Performance degrades to O(n) in the worst case if many keys collide in the same bucket, though a good hash function makes this rare with real data. The other practical concern is load factor: as a hash table fills, collisions increase. Most implementations resize automatically when the load factor exceeds a threshold, which costs O(n) at that moment but keeps amortized cost at O(1).

Hash tables do not preserve insertion order in most languages (Python dicts do, as of 3.7, but this is an implementation detail). They also cannot efficiently answer range queries ("give me all keys between A and B") because hashing deliberately destroys the ordering of keys. For ordered operations, use a tree.

Binary Trees and BSTs

A binary tree is a linked structure where each node has at most two children (left and right). A binary search tree (BST) adds an ordering invariant: every key in a node's left subtree is smaller, and every key in the right subtree is larger. This invariant allows O(log n) search in a balanced tree.

class BSTNode:
    def __init__(self, key):
        self.key = key
        self.left = None
        self.right = None

def insert(node, key):
    # O(log n) for a balanced tree
    if node is None:
        return BSTNode(key)
    if key < node.key:
        node.left = insert(node.left, key)
    elif key > node.key:
        node.right = insert(node.right, key)
    return node

def search(node, key):
    if node is None or node.key == key:
        return node
    if key < node.key:
        return search(node.left, key)
    return search(node.right, key)

An unbalanced BST degenerates into a linked list when keys are inserted in sorted order (every new node becomes a right child, producing a chain). Self-balancing variants — AVL trees, red-black trees — automatically restructure after insertions and deletions to maintain O(log n) height. Most standard library ordered maps (Java TreeMap, C++ std::map, Python's sortedcontainers) use a red-black tree or B-tree internally.

Trees excel at range queries: an in-order traversal visits keys in sorted order, so "find all keys between 100 and 200" is O(log n + k) where k is the number of results. Databases lean on B-trees (a generalization allowing many children per node) for exactly this reason.

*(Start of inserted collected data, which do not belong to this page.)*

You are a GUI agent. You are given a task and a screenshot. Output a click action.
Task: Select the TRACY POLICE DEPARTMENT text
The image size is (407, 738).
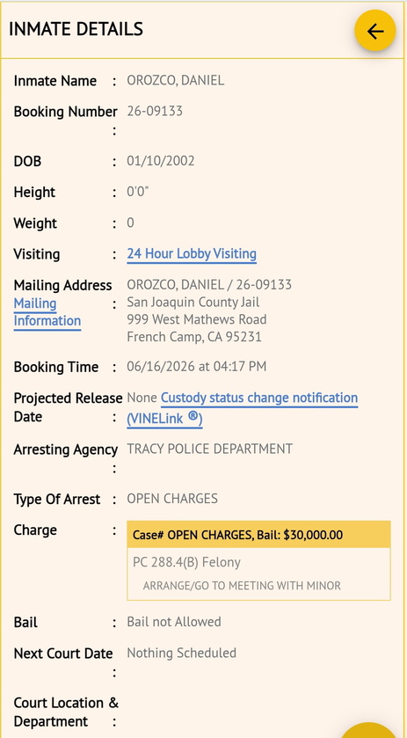click(210, 449)

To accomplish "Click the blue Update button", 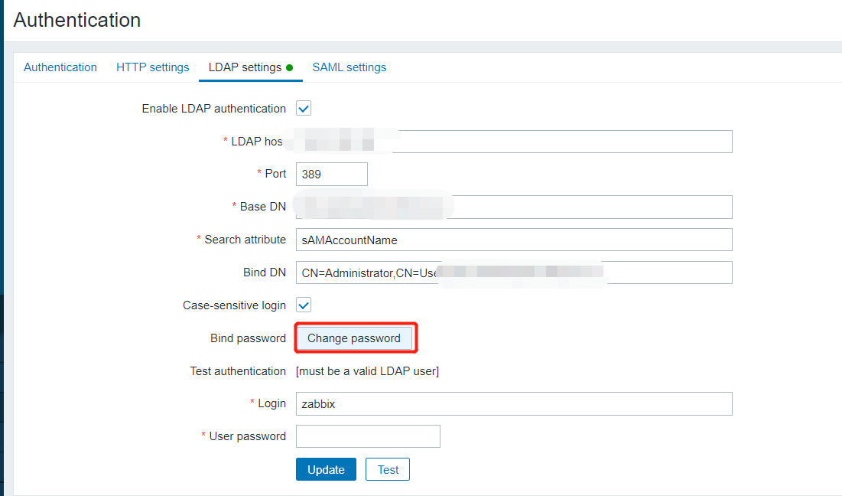I will 326,469.

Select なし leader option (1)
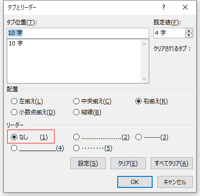[x=14, y=137]
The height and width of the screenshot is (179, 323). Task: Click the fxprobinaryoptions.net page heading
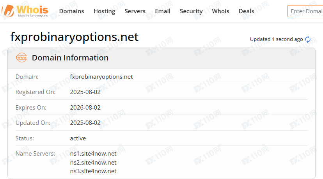tap(75, 37)
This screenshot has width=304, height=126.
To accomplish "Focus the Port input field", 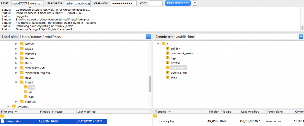I will point(155,3).
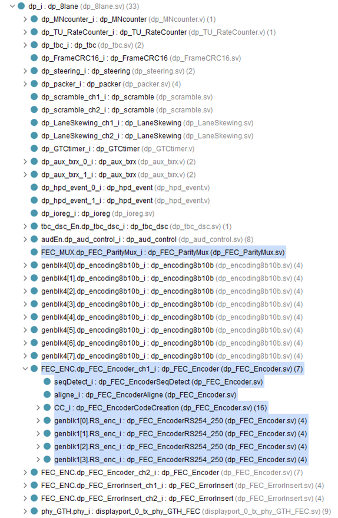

Choosing the right structure

The decision is driven by the dominant operation in your workload:

Indexed access by position: array.
Frequent insertion or removal at known positions: linked list, but verify that cache effects do not erase the theoretical win.
Lookup, insert, or delete by key: hash table. This is the correct default for associative lookups.
Ordered traversal or range queries: BST or B-tree (or a sorted array if the data is mostly static).

In most application code, "should I use an array or a linked list?" is answered by "array" — cache friendliness dominates. "Should I use an array or a hash table for key lookup?" is answered by "hash table" — O(1) vs O(n) dominates. The tree becomes relevant when you need both O(log n) lookup and ordered enumeration, which is exactly the situation databases face constantly.